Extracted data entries
━━━━
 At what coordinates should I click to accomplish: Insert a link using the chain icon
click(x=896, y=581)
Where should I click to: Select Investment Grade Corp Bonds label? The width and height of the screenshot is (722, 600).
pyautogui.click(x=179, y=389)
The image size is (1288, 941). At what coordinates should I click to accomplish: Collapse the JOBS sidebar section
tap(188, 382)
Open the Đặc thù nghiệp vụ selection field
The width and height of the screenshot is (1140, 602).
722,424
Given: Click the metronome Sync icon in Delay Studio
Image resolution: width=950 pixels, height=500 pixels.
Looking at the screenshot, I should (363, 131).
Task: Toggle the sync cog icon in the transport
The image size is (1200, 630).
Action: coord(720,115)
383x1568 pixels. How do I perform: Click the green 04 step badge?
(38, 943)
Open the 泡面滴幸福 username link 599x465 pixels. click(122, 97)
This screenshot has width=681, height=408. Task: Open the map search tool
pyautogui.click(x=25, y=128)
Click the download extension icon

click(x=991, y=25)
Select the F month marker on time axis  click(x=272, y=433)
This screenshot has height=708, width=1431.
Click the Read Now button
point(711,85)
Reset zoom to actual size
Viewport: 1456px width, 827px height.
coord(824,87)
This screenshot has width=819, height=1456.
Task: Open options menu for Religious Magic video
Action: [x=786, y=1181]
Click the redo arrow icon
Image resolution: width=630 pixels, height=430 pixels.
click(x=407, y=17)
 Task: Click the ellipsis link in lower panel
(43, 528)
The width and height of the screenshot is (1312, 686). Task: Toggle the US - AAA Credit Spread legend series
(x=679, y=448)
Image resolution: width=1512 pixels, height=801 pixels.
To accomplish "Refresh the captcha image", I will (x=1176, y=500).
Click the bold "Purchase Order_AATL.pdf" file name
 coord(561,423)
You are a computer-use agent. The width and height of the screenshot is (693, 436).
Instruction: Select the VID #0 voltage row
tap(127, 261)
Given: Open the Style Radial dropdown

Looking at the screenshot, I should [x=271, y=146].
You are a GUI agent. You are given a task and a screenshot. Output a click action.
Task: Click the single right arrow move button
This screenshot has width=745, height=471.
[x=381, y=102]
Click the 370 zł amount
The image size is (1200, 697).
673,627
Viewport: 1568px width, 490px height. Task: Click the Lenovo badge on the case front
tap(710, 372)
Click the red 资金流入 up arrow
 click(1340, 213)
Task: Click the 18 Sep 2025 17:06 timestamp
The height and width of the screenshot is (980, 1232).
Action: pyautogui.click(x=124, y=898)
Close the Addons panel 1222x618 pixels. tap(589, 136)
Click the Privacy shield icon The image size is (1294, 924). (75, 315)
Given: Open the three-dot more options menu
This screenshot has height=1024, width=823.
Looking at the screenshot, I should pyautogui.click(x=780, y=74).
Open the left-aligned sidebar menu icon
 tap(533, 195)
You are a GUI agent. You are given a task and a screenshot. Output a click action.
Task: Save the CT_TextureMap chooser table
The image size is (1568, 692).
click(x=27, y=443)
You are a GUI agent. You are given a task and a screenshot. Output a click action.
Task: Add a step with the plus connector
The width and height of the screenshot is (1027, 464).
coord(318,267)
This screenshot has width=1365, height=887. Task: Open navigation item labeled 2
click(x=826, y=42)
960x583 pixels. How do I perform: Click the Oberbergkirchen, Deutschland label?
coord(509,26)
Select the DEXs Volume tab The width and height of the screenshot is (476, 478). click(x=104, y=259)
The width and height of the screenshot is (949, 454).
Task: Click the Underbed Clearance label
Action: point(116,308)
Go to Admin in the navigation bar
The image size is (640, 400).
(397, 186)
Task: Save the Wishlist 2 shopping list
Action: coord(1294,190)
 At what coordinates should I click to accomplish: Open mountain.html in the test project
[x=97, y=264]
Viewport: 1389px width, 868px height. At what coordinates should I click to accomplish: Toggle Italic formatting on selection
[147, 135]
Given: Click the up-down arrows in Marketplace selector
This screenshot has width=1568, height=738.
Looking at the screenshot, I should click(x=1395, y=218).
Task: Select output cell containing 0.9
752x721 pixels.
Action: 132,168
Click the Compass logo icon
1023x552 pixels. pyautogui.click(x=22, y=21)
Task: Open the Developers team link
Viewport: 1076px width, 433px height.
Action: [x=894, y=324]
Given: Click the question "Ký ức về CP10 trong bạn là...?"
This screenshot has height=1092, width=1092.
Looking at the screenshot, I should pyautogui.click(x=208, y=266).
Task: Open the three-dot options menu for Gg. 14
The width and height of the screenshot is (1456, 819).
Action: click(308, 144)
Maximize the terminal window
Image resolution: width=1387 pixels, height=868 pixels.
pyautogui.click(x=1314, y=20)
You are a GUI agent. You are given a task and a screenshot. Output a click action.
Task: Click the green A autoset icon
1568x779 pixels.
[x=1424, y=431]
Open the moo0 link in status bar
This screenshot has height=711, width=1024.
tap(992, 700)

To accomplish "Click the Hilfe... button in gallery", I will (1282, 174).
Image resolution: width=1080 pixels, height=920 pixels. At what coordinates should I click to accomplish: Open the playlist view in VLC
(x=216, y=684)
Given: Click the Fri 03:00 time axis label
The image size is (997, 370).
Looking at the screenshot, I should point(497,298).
━━━━
* _THE EXERCISE_
Transcribe all of the data above word for word, with no changes.

* _RESULT OF THIS TASK_
 At what coordinates should I click to accomplish: Insert a link using the chain icon
click(x=896, y=581)
Where should I click to: Select Investment Grade Corp Bonds label? The width and height of the screenshot is (722, 600).
pyautogui.click(x=179, y=389)
The image size is (1288, 941). At what coordinates should I click to accomplish: Collapse the JOBS sidebar section
tap(188, 382)
Open the Đặc thù nghiệp vụ selection field
The width and height of the screenshot is (1140, 602).
722,424
Given: Click the metronome Sync icon in Delay Studio
Image resolution: width=950 pixels, height=500 pixels.
Looking at the screenshot, I should (363, 131).
Task: Toggle the sync cog icon in the transport
The image size is (1200, 630).
Action: coord(720,115)
383x1568 pixels. How do I perform: Click the green 04 step badge?
(38, 943)
Open the 泡面滴幸福 username link 599x465 pixels. click(122, 97)
This screenshot has width=681, height=408. Task: Open the map search tool
pyautogui.click(x=25, y=128)
Click the download extension icon

click(x=991, y=25)
Select the F month marker on time axis  click(x=272, y=433)
This screenshot has height=708, width=1431.
Click the Read Now button
point(711,85)
Reset zoom to actual size
Viewport: 1456px width, 827px height.
coord(824,87)
This screenshot has width=819, height=1456.
Task: Open options menu for Religious Magic video
Action: [x=786, y=1181]
Click the redo arrow icon
Image resolution: width=630 pixels, height=430 pixels.
click(x=407, y=17)
 Task: Click the ellipsis link in lower panel
(43, 528)
The width and height of the screenshot is (1312, 686). Task: Toggle the US - AAA Credit Spread legend series
(x=679, y=448)
Image resolution: width=1512 pixels, height=801 pixels.
To accomplish "Refresh the captcha image", I will (x=1176, y=500).
Click the bold "Purchase Order_AATL.pdf" file name
 coord(561,423)
You are a computer-use agent. The width and height of the screenshot is (693, 436).
Instruction: Select the VID #0 voltage row
tap(127, 261)
Given: Open the Style Radial dropdown

Looking at the screenshot, I should [x=271, y=146].
You are a GUI agent. You are given a task and a screenshot. Output a click action.
Task: Click the single right arrow move button
This screenshot has width=745, height=471.
[x=381, y=102]
Click the 370 zł amount
The image size is (1200, 697).
673,627
Viewport: 1568px width, 490px height. Task: Click the Lenovo badge on the case front
tap(710, 372)
Click the red 资金流入 up arrow
 click(1340, 213)
Task: Click the 18 Sep 2025 17:06 timestamp
The height and width of the screenshot is (980, 1232).
Action: pyautogui.click(x=124, y=898)
Close the Addons panel 1222x618 pixels. tap(589, 136)
Click the Privacy shield icon The image size is (1294, 924). (75, 315)
Given: Open the three-dot more options menu
This screenshot has height=1024, width=823.
Looking at the screenshot, I should pyautogui.click(x=780, y=74).
Open the left-aligned sidebar menu icon
 tap(533, 195)
You are a GUI agent. You are given a task and a screenshot. Output a click action.
Task: Save the CT_TextureMap chooser table
The image size is (1568, 692).
click(x=27, y=443)
You are a GUI agent. You are given a task and a screenshot. Output a click action.
Task: Add a step with the plus connector
The width and height of the screenshot is (1027, 464).
coord(318,267)
This screenshot has width=1365, height=887. Task: Open navigation item labeled 2
click(x=826, y=42)
960x583 pixels. How do I perform: Click the Oberbergkirchen, Deutschland label?
coord(509,26)
Select the DEXs Volume tab The width and height of the screenshot is (476, 478). click(x=104, y=259)
The width and height of the screenshot is (949, 454).
Task: Click the Underbed Clearance label
Action: point(116,308)
Go to Admin in the navigation bar
The image size is (640, 400).
(397, 186)
Task: Save the Wishlist 2 shopping list
Action: coord(1294,190)
 At what coordinates should I click to accomplish: Open mountain.html in the test project
[x=97, y=264]
Viewport: 1389px width, 868px height. At what coordinates should I click to accomplish: Toggle Italic formatting on selection
[147, 135]
Given: Click the up-down arrows in Marketplace selector
This screenshot has width=1568, height=738.
Looking at the screenshot, I should click(x=1395, y=218).
Task: Select output cell containing 0.9
752x721 pixels.
Action: 132,168
Click the Compass logo icon
1023x552 pixels. pyautogui.click(x=22, y=21)
Task: Open the Developers team link
Viewport: 1076px width, 433px height.
Action: [x=894, y=324]
Given: Click the question "Ký ức về CP10 trong bạn là...?"
This screenshot has height=1092, width=1092.
Looking at the screenshot, I should pyautogui.click(x=208, y=266).
Task: Open the three-dot options menu for Gg. 14
The width and height of the screenshot is (1456, 819).
Action: click(308, 144)
Maximize the terminal window
Image resolution: width=1387 pixels, height=868 pixels.
pyautogui.click(x=1314, y=20)
You are a GUI agent. You are given a task and a screenshot. Output a click action.
Task: Click the green A autoset icon
1568x779 pixels.
[x=1424, y=431]
Open the moo0 link in status bar
This screenshot has height=711, width=1024.
tap(992, 700)

To accomplish "Click the Hilfe... button in gallery", I will (1282, 174).
Image resolution: width=1080 pixels, height=920 pixels. At what coordinates should I click to accomplish: Open the playlist view in VLC
(x=216, y=684)
Given: Click the Fri 03:00 time axis label
The image size is (997, 370).
Looking at the screenshot, I should point(497,298).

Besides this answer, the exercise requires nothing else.